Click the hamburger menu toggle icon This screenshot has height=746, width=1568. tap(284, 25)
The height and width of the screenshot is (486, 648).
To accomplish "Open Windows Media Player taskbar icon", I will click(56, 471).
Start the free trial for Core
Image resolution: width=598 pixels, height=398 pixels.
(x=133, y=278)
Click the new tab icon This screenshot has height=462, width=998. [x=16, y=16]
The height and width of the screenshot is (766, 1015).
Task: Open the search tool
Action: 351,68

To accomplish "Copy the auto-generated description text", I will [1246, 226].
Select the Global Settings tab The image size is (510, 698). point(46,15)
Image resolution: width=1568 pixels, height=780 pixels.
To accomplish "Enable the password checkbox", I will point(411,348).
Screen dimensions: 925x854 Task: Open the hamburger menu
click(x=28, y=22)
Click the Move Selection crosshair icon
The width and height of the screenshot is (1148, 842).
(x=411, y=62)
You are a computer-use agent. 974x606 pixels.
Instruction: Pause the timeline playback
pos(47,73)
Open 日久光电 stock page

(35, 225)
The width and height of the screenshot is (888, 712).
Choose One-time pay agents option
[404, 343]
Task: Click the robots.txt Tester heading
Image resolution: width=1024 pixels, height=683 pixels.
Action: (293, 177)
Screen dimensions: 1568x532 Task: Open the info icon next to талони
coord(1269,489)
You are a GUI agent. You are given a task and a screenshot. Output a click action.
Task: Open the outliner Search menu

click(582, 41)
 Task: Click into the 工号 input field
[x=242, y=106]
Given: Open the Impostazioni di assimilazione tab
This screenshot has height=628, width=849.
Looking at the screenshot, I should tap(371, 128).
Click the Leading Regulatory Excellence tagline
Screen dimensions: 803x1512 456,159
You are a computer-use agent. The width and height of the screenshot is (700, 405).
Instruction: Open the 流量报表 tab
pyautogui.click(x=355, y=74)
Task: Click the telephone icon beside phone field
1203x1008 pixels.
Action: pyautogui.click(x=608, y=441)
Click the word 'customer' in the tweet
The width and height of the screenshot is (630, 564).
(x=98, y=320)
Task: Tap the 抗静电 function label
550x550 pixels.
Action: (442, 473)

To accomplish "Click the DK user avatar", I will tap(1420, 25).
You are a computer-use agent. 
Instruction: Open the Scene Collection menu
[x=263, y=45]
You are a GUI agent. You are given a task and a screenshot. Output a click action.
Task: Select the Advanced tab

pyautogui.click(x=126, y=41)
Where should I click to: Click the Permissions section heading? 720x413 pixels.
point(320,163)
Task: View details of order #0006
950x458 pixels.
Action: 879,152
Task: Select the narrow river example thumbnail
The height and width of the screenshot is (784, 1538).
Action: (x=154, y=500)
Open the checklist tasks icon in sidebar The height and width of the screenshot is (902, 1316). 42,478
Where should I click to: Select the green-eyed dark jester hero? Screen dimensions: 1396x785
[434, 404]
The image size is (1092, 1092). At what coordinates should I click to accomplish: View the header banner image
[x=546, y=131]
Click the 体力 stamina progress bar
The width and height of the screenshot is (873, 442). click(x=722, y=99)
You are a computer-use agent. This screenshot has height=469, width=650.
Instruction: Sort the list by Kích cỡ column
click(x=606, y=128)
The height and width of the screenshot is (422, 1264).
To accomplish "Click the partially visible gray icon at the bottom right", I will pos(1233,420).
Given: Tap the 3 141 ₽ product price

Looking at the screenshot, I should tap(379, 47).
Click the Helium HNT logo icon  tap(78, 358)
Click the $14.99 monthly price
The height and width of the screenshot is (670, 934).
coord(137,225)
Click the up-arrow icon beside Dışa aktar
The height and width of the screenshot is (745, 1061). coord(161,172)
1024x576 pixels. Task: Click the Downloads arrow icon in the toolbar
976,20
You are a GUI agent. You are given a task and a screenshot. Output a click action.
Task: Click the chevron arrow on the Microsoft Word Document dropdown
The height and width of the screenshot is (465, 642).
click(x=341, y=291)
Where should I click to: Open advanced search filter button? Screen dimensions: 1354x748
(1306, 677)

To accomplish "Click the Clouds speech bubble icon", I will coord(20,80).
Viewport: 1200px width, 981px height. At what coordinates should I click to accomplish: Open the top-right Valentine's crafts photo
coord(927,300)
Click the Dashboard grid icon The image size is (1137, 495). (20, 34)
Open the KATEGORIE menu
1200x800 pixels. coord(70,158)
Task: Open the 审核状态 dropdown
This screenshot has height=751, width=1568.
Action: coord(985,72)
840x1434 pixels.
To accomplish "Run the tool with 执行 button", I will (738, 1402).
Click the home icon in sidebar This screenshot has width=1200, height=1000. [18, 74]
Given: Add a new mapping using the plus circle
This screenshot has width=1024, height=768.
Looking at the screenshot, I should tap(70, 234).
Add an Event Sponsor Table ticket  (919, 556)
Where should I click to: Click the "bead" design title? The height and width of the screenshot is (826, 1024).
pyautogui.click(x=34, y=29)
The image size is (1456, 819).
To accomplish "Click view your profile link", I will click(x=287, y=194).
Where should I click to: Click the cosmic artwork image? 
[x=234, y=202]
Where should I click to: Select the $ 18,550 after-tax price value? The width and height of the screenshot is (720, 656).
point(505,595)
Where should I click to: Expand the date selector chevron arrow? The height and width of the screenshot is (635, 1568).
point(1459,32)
********************
The problem:
Scan the records for lines that hold "computer", and reproduce each one you find.

Written answer:
You are a computer-use agent. 974x606 pixels.
You are a computer-use agent. The width and height of the screenshot is (700, 405).
You are a computer-use agent. 
You are a computer-use agent. This screenshot has height=469, width=650.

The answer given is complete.